**WHAT YOU NEED TO DO:**
1. Using the article about Cape Fear Precast, answer each question below.
(a) Which job did Krakauskas hold at the precast plant where he and Coker previously worked?
(b) How many square feet did the company's first building cover?
(c) In which town did the owners start production?
2. Retype the part of the Cape Fear Precast article between "By Kirk Stelsel" and "a poker game.", inclusive.
3. Extend the article about Cape Fear Precast past its final sentence.

**READING PASSAGE:**
Cape Fear Precast’s owners placed a big bet starting their own company, but the gamble paid off.
By Kirk Stelsel
NPCA members have all kinds of interesting stories to share about how their businesses started, but Cape Fear Precast in Jacksonville, N.C., is probably the only company that can trace a part of its history to a poker game.
Jerome Coker and Tom Krakauskas, owners of Cape Fear Precast, worked together previously at a precast plant for many years – Coker in engineering and Krakauskas in sales. During that time, they saw there were only a small number of precast manufacturers on the eastern coast of North Carolina and talked about establishing their own company in that underserved area with a focus on efficiency, quality and customer service. While playing poker one night, a few contractors encouraged them to take the idea seriously. So the two began to plan in earnest. In less than two years, they secured financing, a building and some used equipment and started production in Southport, N.C.
Into the deep end
A little good fortune led Coker and Krakauskas to an empty, 20,000-square-foot building with overhead cranes that became Cape Fear Precast’s first home. Soon after, they hired their first two employees and were pouring with concrete from ready-mix trucks. The goal was to be a comprehensive underground utility structure provider right out of the gate.
“We knew that if we were going to have presence in the market we needed to be able to produce a complete product line,” Coker said. “That was our biggest challenge right off the bat.”
“You have to compete,” Krakauskas added. “People weren’t going to buy a manhole from us and a storm drain from the other guy. We were really hungry getting started – it was either sink or swim.”

Dataset items:
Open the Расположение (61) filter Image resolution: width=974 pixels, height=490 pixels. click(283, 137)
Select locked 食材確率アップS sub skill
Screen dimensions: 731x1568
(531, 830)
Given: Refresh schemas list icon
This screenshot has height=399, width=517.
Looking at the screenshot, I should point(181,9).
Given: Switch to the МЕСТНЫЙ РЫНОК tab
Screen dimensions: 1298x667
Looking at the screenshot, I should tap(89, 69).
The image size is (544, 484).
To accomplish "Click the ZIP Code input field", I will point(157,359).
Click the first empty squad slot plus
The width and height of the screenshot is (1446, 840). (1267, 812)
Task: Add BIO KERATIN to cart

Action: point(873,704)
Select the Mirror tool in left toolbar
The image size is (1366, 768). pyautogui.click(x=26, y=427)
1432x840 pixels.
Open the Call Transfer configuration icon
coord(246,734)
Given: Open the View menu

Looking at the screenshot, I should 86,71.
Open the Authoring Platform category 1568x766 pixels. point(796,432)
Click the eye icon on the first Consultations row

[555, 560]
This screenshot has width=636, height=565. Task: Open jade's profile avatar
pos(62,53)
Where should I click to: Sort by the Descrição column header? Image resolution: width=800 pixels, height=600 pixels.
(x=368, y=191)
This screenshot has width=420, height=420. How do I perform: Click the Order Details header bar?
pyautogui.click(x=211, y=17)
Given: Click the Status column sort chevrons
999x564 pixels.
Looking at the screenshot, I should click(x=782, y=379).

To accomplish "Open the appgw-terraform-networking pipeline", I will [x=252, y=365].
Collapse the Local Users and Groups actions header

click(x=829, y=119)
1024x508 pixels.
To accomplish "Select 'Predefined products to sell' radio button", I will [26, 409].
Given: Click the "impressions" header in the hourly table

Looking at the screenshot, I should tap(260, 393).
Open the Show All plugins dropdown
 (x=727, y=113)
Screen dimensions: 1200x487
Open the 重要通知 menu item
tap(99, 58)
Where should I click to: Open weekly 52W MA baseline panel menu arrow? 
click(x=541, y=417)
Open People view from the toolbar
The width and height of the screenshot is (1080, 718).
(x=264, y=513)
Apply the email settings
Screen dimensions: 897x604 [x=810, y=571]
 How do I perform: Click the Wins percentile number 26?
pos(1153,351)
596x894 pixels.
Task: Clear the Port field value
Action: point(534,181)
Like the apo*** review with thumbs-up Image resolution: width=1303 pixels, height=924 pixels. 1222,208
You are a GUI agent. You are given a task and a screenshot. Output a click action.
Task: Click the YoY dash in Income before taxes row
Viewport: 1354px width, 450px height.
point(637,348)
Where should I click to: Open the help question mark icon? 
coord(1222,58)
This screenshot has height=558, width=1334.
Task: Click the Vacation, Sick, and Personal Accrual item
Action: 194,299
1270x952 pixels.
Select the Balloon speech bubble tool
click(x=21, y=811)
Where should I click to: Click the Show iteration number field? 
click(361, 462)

**ANSWER LIST:**
1.
(a) Sales
(b) 20,000 square feet
(c) Southport, N.C.

2.
By Kirk Stelsel
NPCA members have all kinds of interesting stories to share about how their businesses started, but Cape Fear Precast in Jacksonville, N.C., is probably the only company that can trace a part of its history to a poker game.

3.
Coker said competitive pressure pushed them not only into developing a diverse line of products but also into manufacturing large and complex projects early on. In the first year of production, Cape Fear Precast manufactured a 70,000-pound oil-water separator and major structures for Raleigh–Durham International Airport. The work included several storm structures set over 84-inch diameter pipe that was buried 40 feet under a runway extension.
“The contractor still contacts us because we did such a good job on that,” Krakauskas said. “If they had realized how young we were , I don’t know if they would have given us the job but it was a groundbreaker for us.”
Both Coker and Krakauskas laugh now, but taking on jobs like those – and doing them well – set a very serious tone from the beginning for the company and its capabilities.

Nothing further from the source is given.